Profondeur du forage offshore et absence d’identifiant unique des navires de pêche

Voici deux autres informations fournies par le rapport de la “Commission Océan Mondial”.

La première information est quelque chose dont il faut prendre conscience: les progrès technologiques ont largement modifié le rapport de l’humanité à l’océan.

Ainsi, non seulement les bateaux de pêche sont bien plus perfectionnés, relevant d’entreprises gigantesques, mais le forage en mer lui-même a totalement changé.

Le problème est que l’humanité n’a aucun recul par rapport à cela; c’est juste vu comme un “mieux”. Or, il faut étudier quel est l’impact des activités humaines, et cela avant d’agir tant qu’à faire!

En l’occurrence donc, on voit que le forage offshore a des capacités n’ayant rien à voir avec il y a 30-40 ans. On atteignait 300 mètres de fond en 1975, 1500 mètres en 1986 et on dépasse déjà 2000 mètres, le record étant à 3165 mètres.
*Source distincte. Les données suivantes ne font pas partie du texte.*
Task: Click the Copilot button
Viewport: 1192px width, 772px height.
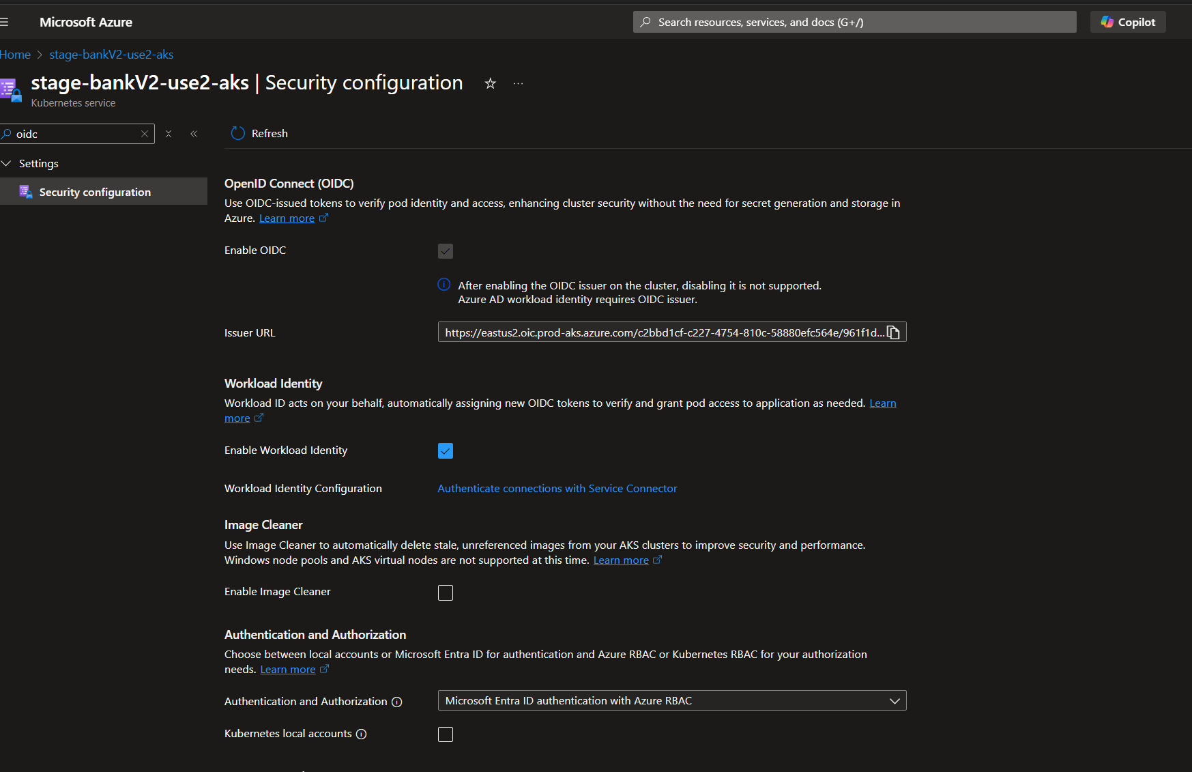Action: coord(1127,22)
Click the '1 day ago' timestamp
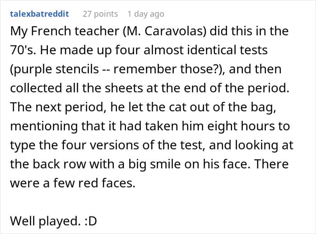Viewport: 316px width, 234px height. (x=146, y=14)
Cette progression dans la capacité des forages dépendant des très grandes entreprises, on peut se douter qu’elles voudront toujours davantage agir.

Une autre information concerne les navires de pêche de grande taille. Ici le document parle de pêche légitime et de pêche illégitime; à nos yeux cela n’a aucun sens.

Par contre, ce qui est terrifiant, c’est que sur 185 600 navires, “moins de 15% ont un numéro identifiant unique”.

C’est totalement fou parce que cela montre bien que c’est le chaos. Il s’agit d’un marché libre, où n’importe qui peut investir dans la bataille économique et faire comme bon lui semble. Il n’y aucune vue d’ensemble, aucune surveillance, sans parler de gestion!

Mais il est vrai qu’il ne peut pas en être autrement, puisqu’une humanité divisée ne peut par défintion pas agir ensemble. On voit ici comment pour protéger la planète, il faut une humanité qui ne se disperse pas, qui ne se divise pas selon des critères nationaux.

En fait, l’océan pose inévitablement une humanité unie, et si l’humanité n’est pas unie, elle ne peut pas comprendre l’océan…

Il faut en gros, malheureusement, attendre des catastrophes comme celle de la plate-forme Ixtoc-1, ou du Deep Water Horizon, ou encore Fukushima pour que l’humanité s’aperçoive qu’il y a des entreprises aux moyens colossaux qui se lancent dans des projets sans surveillance véritable, en prenant des risques…

Or, ce n’est tout simplement pas tenable, ce n’est pas acceptable!